Prayer Is…

Henry M. Stanley on prayer:  Prayer made me stronger, morally and mentally, than any of my non-praying companions.  It did not blind my eyes, or dull my mind, or close my ears; but on the contrary, it gave me confidence.  And it did more; it gave me joy and pride in my work, and lifted me over the one thousand five hundred miles of forest tracks [in Africa], eager to face the day’s perils and fatigues.”  Prayer, like food, is most vitally approached when one is in hungry need of it.

So much of life depends on prayer.

When Jesus prayed, “the fashion of his countenance was altered” (Luke 9:29).  Faith for fear, strength for anxiety, confidence for hesitation, inward power adequate for whatever peril – that change showed in Jesus’ face.  A shift of attitude from the aggressiveness of daily life to spiritual quietness, openness, hospitality is almost always present in prayer.  There are two aspects to every strong life – rooting and fruiting, receptivity and activity, relaxation and tension, resting and working hard.  A man who cannot do the former can never do the latter well.  Prayer needs positive affirmation of faith and confidence in God that puts divine strength in the center of the picture and crowds apprehensions, anxieties and fears off the edge. (Real prayer is always more than begging, it is affirmation!)

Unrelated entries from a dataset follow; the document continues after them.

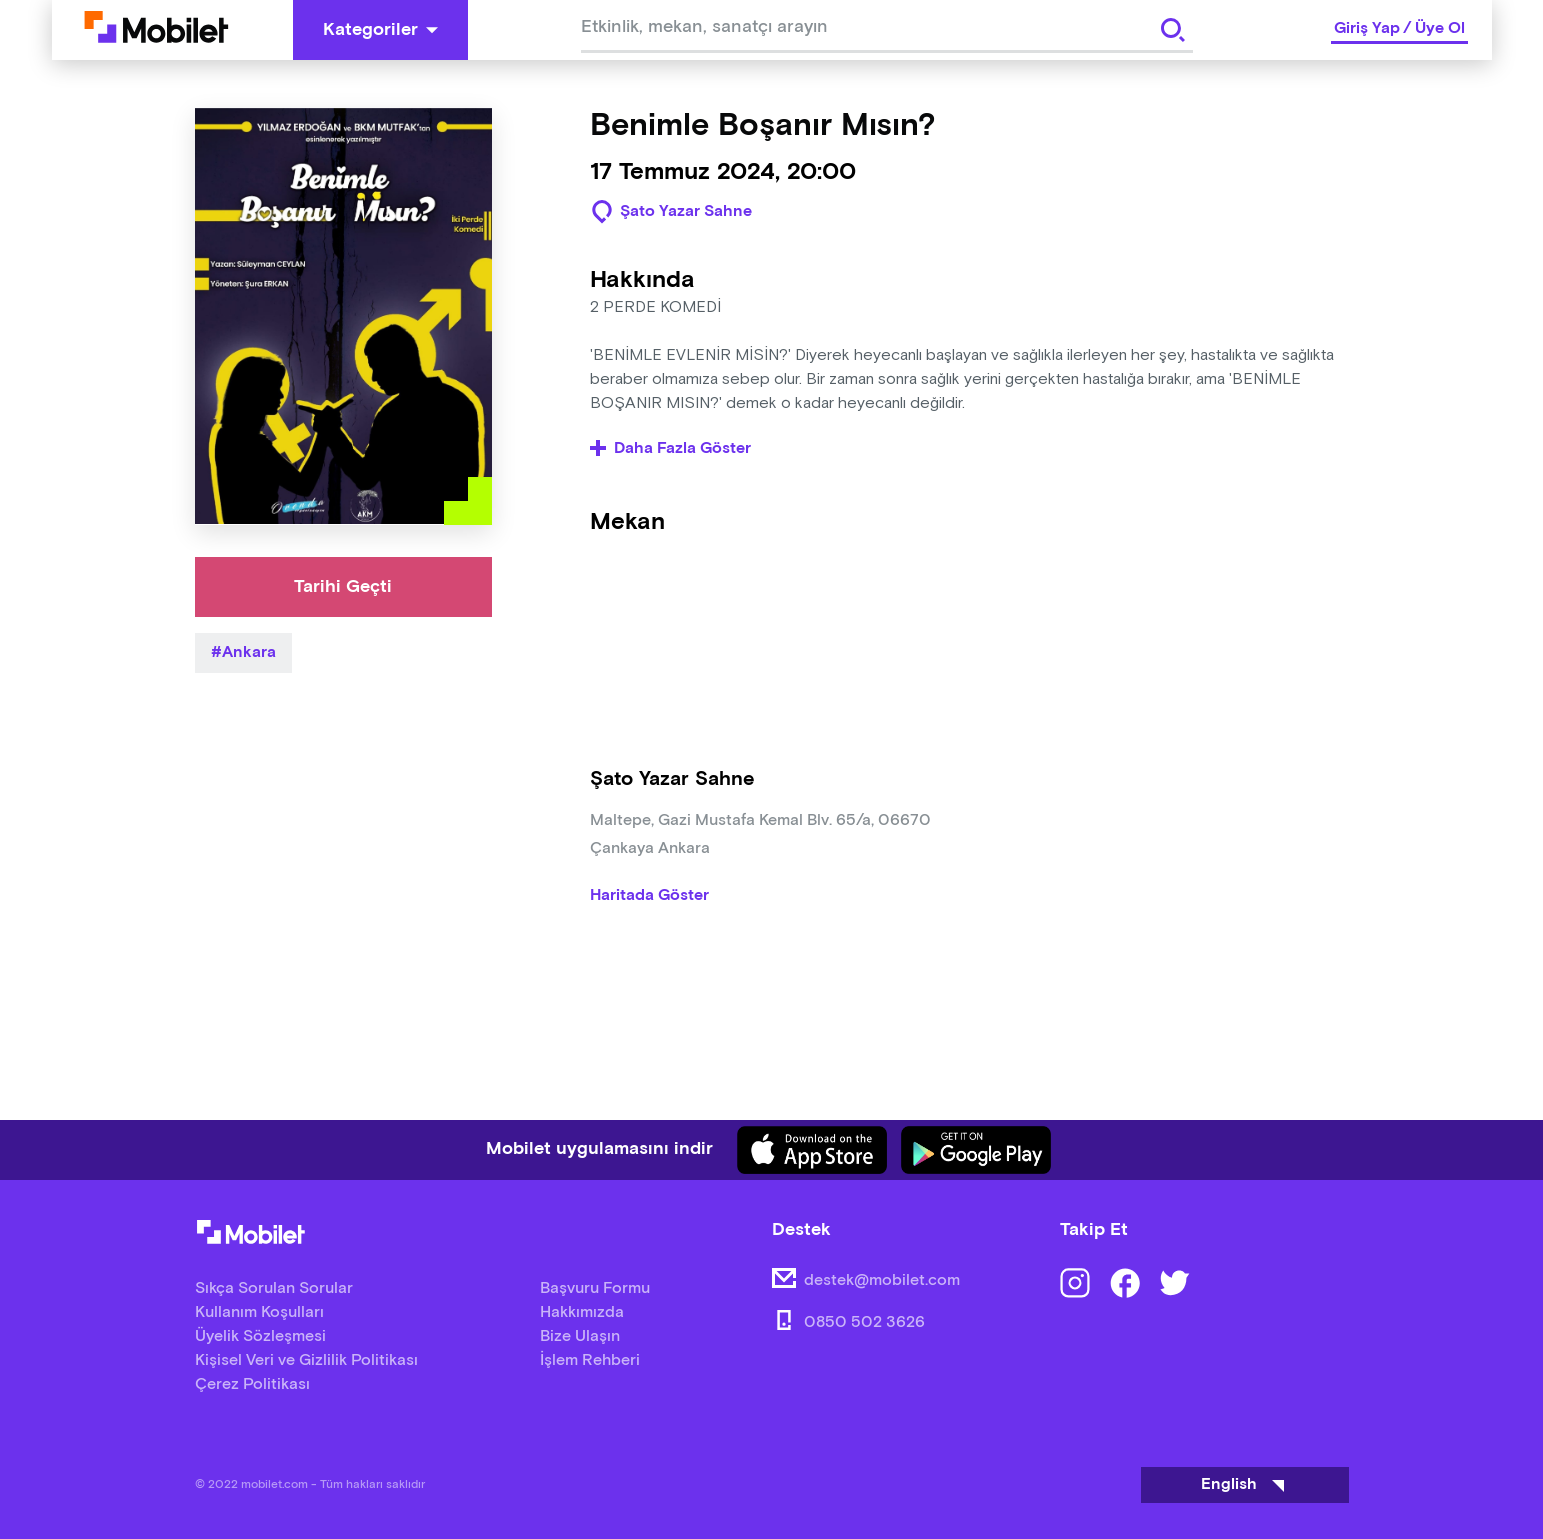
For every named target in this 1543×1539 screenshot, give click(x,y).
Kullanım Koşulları (259, 1312)
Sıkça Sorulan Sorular (274, 1288)
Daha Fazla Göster (670, 449)
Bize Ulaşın (580, 1336)
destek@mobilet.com (882, 1280)
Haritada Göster (649, 896)
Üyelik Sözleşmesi (260, 1336)
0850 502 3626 (864, 1322)
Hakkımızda (582, 1312)
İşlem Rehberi (590, 1360)
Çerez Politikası (252, 1384)
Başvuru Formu (595, 1288)
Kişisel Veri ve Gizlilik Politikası (306, 1360)
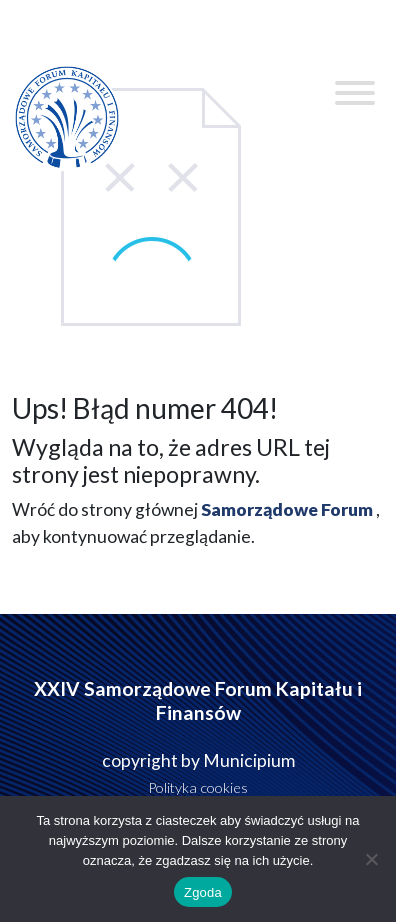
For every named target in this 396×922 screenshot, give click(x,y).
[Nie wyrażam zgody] (371, 859)
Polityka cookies (198, 787)
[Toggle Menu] (355, 93)
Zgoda (203, 892)
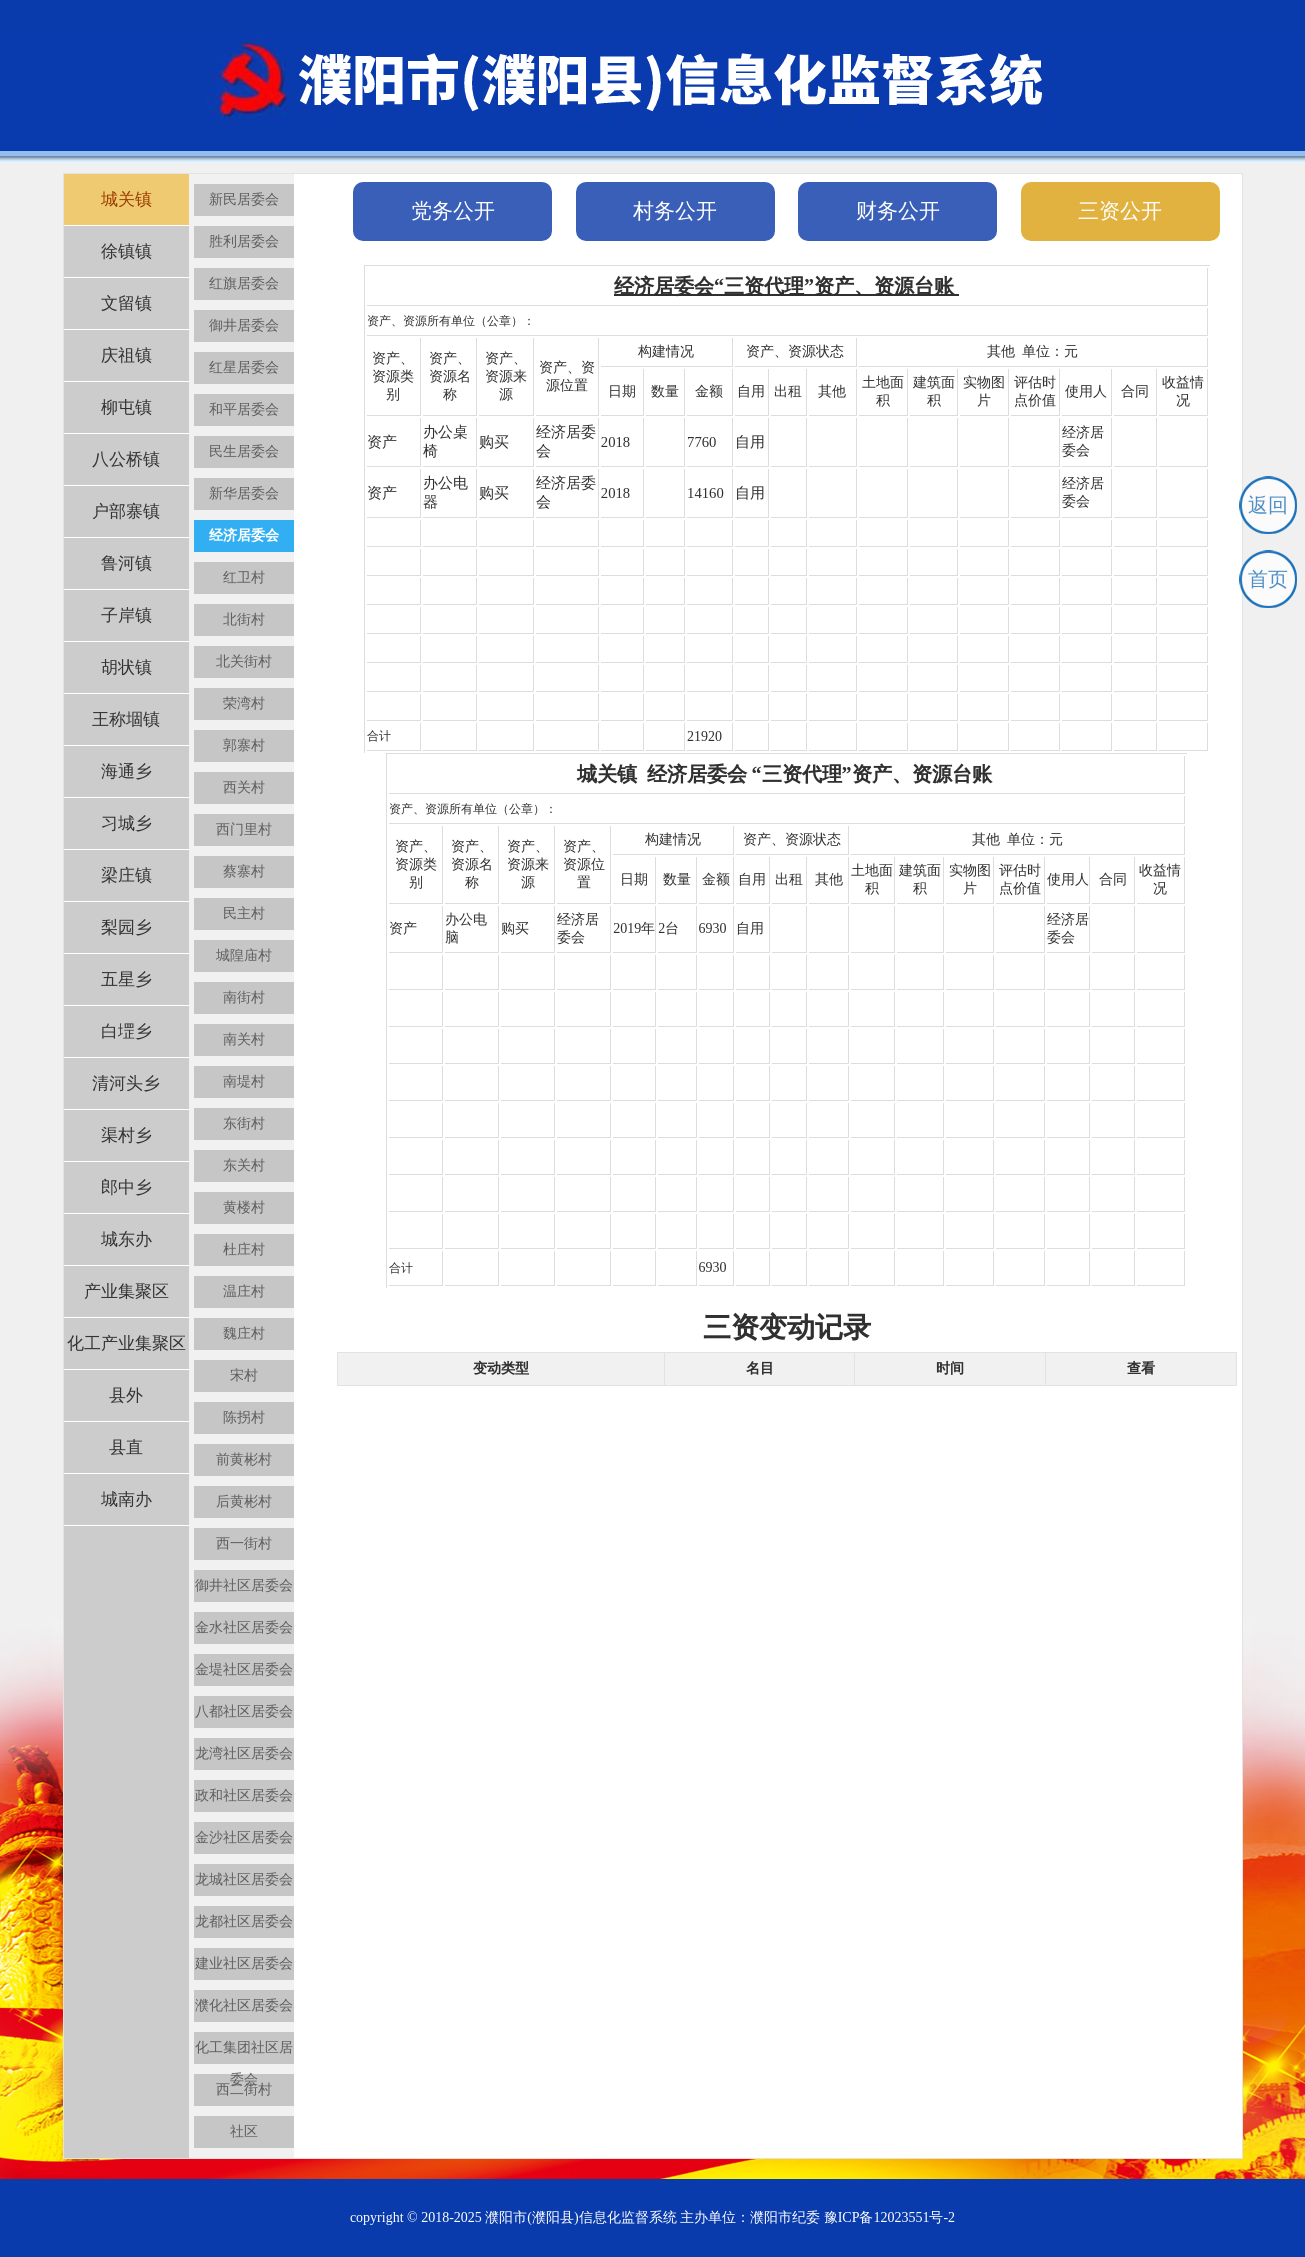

There are missuses of prayer, and many souls have been estranged from praying and deprived of its consolations and reinforcements because they have seen so much superstition and self-seeking mingled with it.  Prayer is not a process by which mortal man turns eternal God into a bell-boy to run man’s errands.  God, to those who knew the deep meanings of prayer, has been an unseen Friend an invisible Companion. 

This leads to a climactic fact: Christian prayer releases superhuman power.  Christian prayer is not the endeavor to get God to do what we want, but to put ourselves into such relationships with God that He can do in and for and through us, what He wants.  Without prayer there are some things God cannot say to us, for prayer is the listening ear.  Without prayer, there are some things God cannot give to us, for prayer is the hospitable heart.  Without prayer, there are some things God cannot do through us, for prayer is the cooperative will.  Prayer is not merely a subjective psychological experience without objective consequence.  Prayer does not alter God’s purpose, but releases it.